[Written exercise]
Please put each line into a Markdown table with the columns Index and Line Text. Start at the line containing "Where should I click to: Select", continue through the last of the rows, and leave out blank lines.
⁂
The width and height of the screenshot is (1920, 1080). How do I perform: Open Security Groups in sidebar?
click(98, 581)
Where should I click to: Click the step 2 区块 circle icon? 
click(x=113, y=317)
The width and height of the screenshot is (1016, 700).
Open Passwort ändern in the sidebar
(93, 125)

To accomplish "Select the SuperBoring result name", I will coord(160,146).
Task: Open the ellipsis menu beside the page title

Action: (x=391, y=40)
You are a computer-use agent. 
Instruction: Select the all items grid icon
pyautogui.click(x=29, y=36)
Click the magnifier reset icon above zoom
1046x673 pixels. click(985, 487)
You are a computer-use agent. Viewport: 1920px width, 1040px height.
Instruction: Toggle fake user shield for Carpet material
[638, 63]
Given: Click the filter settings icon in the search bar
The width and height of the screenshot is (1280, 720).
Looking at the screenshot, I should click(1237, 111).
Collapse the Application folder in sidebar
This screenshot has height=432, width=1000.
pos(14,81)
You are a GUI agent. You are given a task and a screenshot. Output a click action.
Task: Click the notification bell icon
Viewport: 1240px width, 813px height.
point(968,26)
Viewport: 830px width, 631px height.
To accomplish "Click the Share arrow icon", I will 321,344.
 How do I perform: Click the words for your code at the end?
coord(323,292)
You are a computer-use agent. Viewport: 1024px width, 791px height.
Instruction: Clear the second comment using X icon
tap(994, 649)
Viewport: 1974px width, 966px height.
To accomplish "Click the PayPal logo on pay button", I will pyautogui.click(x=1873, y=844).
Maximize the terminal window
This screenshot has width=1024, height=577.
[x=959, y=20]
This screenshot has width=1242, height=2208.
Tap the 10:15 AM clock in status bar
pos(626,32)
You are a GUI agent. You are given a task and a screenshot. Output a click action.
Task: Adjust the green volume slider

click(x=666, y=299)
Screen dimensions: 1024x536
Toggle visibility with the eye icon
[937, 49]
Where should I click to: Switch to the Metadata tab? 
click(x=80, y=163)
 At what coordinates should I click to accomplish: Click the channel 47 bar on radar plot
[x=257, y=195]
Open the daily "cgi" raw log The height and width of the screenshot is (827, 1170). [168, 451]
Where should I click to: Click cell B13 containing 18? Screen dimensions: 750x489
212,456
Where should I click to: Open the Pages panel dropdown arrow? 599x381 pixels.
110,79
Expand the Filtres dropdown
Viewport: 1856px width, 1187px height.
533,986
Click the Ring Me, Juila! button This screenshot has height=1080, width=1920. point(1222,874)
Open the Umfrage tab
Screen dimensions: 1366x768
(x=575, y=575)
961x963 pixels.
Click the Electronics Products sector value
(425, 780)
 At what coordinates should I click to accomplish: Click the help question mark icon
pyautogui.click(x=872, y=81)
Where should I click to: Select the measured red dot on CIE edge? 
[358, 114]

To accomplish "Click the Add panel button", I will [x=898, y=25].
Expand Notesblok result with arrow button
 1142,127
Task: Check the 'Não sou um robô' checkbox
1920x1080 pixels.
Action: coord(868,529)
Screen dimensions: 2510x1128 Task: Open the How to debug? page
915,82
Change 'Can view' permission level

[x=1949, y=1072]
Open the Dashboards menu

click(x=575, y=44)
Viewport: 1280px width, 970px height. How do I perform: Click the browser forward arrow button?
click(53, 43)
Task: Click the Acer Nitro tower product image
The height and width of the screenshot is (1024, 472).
⁂
[Answer to the task]
| Index | Line Text |
|---|---|
| 1 | Where should I click to: Select the measured red dot on CIE edge?  |
| 2 | [358, 114] |
| 3 | To accomplish "Click the Add panel button", I will [x=898, y=25]. |
| 4 | Expand Notesblok result with arrow button |
| 5 |  1142,127 |
| 6 | Task: Check the 'Não sou um robô' checkbox |
| 7 | 1920x1080 pixels. |
| 8 | Action: coord(868,529) |
| 9 | Screen dimensions: 2510x1128 Task: Open the How to debug? page |
| 10 | 915,82 |
| 11 | Change 'Can view' permission level |
| 12 | [x=1949, y=1072] |
| 13 | Open the Dashboards menu |
| 14 | click(x=575, y=44) |
| 15 | Viewport: 1280px width, 970px height. How do I perform: Click the browser forward arrow button? |
| 16 | click(53, 43) |
| 17 | Task: Click the Acer Nitro tower product image |
| 18 | The height and width of the screenshot is (1024, 472). |